I got them more than anything because of their reputation for quietness. My main PC doubles as an HTPC. Eh, I do everything on this box. Also, they have a very liberal warranty these days - 5 years!! I have a couple of Maxtor HD's, actually every HD I've ever owned. Knock on wood, I haven't lost one yet, although the first Maxtor I got developed bad sectors rather early and I RMA'd it, chipping in an extra $100 to upgrade from a 2.0 to a 2.7 GB drive. I did dismantle my first HD a few months ago for fun and the magnets, a 220 MB.
 
: Synergyman
The way I do my backups is as follows;
I use to Sata Raid arrays as main drives in my machines. I work with one array and use the second as a backup. As a backup program I use Acronics True Image Server. On shutdown I fitt a floppy with the backup program. It loads it up and does an incremental backup of my main array, then the batchfile resets and changes the parameters for the next boot to the backed up system. This way I could only possible loose one days work in case of catastrophic drive failure. You can do the same with only two normal drives. In other words I always use a new drive system aftere rebboot. I hope this might help you.
Regards
Regards

Jurgen
 
I've had no trouble ever with hard drives until recently. I have used western digital and hitachi drives as well as fujitsu.
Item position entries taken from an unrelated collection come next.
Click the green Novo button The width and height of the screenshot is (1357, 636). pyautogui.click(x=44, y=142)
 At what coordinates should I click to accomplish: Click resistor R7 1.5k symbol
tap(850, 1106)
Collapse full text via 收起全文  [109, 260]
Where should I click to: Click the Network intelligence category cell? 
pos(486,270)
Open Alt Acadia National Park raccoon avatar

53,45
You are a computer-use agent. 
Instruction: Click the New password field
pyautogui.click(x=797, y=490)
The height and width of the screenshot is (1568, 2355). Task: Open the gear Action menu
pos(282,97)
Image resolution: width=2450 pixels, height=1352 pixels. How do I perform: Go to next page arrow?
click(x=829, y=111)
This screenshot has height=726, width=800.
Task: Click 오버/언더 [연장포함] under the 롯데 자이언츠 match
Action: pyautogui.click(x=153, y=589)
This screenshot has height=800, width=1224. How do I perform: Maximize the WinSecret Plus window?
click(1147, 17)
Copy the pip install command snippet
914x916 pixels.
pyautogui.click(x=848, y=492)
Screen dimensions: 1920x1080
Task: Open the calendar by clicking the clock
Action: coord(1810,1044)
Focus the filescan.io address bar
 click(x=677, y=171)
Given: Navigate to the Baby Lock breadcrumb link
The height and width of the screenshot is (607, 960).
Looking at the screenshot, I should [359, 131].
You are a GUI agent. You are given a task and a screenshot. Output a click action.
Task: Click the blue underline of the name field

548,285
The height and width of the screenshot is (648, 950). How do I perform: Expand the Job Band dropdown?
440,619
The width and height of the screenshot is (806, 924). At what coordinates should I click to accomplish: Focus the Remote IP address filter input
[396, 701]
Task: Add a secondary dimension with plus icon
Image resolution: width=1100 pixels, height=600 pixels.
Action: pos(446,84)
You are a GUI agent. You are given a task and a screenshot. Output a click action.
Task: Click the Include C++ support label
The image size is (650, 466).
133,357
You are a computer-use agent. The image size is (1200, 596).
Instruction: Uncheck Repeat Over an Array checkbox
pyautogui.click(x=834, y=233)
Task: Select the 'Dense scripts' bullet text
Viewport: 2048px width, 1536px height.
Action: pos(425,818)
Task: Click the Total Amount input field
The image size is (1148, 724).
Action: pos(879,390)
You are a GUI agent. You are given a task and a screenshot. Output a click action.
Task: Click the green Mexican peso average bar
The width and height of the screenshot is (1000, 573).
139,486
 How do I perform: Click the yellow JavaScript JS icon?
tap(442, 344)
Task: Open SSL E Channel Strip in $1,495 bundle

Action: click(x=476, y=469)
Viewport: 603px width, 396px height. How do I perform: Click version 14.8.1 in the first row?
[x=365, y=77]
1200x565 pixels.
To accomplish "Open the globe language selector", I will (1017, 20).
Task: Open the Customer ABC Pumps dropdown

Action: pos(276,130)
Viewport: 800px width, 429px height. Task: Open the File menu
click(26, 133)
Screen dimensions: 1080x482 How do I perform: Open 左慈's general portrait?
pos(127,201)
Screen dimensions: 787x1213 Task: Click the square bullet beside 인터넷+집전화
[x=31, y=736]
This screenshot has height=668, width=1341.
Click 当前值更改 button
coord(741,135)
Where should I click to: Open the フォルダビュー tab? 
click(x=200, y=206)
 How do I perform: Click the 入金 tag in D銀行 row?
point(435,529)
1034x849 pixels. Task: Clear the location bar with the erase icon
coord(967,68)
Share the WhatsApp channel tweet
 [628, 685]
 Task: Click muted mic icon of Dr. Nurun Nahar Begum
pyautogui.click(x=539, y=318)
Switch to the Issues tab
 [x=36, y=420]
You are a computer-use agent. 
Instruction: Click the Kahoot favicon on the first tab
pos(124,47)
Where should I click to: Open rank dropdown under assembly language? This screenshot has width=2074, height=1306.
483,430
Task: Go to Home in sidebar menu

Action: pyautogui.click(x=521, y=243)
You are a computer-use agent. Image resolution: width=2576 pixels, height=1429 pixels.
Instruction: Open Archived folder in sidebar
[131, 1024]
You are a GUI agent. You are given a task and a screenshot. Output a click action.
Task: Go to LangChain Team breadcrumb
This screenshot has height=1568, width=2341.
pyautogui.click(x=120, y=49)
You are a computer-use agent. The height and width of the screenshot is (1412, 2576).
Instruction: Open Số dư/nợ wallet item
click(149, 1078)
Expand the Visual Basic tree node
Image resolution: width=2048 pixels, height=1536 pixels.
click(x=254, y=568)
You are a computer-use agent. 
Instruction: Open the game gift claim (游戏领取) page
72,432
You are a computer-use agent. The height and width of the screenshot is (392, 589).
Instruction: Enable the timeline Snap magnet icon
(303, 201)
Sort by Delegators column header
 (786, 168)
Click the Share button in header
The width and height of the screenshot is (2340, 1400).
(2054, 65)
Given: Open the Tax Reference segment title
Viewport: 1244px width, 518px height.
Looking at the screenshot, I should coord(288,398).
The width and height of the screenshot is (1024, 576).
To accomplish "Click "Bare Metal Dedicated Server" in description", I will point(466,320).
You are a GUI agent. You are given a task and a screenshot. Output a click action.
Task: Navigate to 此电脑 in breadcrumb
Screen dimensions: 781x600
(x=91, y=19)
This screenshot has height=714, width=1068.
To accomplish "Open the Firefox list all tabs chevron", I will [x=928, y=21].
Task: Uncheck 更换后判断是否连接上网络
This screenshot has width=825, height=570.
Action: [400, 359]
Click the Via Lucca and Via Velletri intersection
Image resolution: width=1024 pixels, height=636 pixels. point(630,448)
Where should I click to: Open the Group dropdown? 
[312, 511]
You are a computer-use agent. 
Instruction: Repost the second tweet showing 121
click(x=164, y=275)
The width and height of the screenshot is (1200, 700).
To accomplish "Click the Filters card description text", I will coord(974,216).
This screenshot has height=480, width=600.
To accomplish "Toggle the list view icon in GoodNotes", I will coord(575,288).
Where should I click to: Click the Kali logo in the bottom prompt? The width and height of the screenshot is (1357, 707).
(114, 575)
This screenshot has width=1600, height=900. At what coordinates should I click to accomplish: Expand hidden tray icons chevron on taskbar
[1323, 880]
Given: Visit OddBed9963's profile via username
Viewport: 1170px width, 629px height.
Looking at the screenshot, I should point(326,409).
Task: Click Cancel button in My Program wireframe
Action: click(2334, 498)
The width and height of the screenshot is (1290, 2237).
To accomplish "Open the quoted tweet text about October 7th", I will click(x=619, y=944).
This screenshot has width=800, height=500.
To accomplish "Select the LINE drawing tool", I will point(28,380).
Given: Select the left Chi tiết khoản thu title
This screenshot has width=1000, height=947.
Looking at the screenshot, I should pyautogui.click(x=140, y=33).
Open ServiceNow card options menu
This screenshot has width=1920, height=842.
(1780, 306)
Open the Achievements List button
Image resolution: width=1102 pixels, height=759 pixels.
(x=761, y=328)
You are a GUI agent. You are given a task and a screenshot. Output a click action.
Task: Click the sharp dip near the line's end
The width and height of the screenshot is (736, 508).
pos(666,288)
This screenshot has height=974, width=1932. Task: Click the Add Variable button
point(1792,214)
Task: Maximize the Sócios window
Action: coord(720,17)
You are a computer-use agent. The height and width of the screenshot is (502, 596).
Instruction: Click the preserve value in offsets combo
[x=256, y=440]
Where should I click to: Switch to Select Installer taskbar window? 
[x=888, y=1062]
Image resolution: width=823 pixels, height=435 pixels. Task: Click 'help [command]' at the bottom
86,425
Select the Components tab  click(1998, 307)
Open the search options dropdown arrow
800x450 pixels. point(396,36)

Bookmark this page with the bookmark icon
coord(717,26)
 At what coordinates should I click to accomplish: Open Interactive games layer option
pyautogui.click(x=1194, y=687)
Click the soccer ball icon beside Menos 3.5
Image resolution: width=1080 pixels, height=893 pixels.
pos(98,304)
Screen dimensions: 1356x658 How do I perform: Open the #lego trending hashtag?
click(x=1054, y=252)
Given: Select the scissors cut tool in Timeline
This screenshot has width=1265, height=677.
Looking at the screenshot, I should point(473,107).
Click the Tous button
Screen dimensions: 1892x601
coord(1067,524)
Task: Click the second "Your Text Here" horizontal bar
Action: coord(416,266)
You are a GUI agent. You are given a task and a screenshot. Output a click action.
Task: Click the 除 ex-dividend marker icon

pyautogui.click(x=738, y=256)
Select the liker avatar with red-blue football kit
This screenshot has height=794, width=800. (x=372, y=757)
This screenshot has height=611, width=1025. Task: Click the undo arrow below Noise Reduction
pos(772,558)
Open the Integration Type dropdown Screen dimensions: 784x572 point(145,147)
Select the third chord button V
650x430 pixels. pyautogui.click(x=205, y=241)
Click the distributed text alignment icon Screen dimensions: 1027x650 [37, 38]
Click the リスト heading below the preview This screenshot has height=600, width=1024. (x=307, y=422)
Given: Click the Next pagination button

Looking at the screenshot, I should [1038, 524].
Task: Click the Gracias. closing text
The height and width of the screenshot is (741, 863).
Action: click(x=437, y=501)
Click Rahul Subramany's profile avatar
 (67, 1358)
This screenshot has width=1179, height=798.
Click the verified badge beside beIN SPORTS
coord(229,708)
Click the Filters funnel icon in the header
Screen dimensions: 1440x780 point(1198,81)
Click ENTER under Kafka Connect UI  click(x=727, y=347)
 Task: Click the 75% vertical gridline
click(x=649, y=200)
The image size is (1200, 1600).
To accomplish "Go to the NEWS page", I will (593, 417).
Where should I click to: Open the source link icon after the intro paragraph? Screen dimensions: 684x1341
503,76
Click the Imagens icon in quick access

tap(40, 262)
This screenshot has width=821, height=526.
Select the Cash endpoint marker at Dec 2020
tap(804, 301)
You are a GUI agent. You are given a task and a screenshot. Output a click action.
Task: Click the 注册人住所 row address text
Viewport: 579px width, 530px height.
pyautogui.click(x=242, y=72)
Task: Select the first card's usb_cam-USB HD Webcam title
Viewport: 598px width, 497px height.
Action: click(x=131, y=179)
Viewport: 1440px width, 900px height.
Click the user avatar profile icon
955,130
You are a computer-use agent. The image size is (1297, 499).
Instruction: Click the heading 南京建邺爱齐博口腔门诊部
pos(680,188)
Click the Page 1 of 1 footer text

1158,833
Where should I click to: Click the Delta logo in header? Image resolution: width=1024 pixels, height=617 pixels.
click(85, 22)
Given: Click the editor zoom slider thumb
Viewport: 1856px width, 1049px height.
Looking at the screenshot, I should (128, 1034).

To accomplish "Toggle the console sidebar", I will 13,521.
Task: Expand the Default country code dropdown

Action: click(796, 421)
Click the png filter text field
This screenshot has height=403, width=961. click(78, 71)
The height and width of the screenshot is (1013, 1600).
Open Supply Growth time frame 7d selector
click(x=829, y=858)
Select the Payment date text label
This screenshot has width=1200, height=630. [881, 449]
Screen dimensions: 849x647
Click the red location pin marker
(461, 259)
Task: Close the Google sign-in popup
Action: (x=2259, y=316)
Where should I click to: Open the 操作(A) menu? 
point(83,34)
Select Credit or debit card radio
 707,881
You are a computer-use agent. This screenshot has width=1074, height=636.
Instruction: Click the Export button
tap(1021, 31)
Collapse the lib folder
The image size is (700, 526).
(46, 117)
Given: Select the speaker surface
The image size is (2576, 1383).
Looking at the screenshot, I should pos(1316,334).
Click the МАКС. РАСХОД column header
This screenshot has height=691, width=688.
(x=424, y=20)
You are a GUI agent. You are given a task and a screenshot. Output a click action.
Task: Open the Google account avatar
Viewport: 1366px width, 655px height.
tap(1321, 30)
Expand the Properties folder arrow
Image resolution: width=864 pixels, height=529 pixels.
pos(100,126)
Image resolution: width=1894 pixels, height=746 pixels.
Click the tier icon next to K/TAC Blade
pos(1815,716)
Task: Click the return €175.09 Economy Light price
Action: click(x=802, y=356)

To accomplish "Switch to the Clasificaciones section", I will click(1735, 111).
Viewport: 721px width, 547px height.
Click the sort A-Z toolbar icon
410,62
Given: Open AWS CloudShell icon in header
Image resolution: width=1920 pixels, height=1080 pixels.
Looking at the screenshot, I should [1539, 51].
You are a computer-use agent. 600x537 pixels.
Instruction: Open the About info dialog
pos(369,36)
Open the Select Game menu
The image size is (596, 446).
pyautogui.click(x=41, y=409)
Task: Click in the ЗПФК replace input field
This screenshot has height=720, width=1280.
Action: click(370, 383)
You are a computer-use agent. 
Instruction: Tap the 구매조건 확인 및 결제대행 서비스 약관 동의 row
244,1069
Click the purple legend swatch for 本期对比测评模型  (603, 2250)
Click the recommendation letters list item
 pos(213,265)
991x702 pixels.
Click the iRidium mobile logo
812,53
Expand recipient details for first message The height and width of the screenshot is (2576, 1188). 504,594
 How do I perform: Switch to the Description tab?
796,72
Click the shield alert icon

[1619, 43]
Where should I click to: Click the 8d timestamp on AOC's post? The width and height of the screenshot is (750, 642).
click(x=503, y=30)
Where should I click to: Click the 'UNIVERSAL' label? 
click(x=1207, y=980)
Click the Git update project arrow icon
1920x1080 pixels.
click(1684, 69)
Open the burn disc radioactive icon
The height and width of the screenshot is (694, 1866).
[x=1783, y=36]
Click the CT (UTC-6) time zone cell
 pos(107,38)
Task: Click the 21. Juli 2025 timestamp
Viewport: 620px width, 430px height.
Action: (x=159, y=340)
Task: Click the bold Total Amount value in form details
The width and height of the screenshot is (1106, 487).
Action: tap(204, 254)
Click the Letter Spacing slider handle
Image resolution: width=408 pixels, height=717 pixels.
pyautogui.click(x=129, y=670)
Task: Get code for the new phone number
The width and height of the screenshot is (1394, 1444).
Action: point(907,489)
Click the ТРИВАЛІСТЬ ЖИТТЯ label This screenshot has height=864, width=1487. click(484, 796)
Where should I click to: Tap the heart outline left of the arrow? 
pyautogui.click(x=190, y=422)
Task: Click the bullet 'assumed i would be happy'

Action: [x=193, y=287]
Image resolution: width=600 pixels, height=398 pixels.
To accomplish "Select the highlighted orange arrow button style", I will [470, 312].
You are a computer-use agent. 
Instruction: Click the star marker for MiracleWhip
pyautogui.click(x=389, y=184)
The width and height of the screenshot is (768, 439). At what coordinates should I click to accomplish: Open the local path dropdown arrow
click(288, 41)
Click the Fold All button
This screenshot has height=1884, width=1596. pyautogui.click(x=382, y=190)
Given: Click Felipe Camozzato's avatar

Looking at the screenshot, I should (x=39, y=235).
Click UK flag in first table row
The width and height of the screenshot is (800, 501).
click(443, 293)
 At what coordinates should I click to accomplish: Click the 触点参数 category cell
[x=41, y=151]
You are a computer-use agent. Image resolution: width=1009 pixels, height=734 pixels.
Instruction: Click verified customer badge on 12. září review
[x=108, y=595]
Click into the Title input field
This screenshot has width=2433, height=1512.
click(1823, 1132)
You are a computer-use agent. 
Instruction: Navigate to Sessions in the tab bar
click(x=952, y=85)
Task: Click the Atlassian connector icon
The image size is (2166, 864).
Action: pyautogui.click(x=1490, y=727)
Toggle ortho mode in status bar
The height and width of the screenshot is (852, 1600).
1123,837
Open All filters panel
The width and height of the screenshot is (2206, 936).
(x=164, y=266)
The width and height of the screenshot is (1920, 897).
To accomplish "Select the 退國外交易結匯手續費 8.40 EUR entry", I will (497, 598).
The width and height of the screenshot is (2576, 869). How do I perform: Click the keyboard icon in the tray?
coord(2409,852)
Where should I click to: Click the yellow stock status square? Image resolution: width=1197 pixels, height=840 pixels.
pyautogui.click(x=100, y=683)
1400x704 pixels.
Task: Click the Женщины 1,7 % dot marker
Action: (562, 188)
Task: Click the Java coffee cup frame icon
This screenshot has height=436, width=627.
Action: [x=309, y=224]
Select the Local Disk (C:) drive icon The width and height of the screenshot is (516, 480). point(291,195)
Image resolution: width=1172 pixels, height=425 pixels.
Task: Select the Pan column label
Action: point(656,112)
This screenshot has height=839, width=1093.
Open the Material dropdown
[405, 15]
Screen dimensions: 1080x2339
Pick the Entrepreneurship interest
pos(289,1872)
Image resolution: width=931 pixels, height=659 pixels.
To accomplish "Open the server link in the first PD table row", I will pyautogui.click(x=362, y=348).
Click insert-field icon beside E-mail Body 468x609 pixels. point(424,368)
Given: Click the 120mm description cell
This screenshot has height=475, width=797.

All very reliable until..... January this year.

1 Hitatchi deskstar (Or should that be deathstar?) went bad in a Raid array and took the others with it! (One crashed and blew the NVRAM’s of the others – so much for RAID protection!)

I replaced the Hitachi's with western digitals - 1 of which only lasted 10 seconds before crashing quite spectacularly! – replaced foc of course – but delayed me by a week or two)

The Seagate drive on my Dad’s PC is in its death throws.

So I’m wondering who makes the best drives these days as well.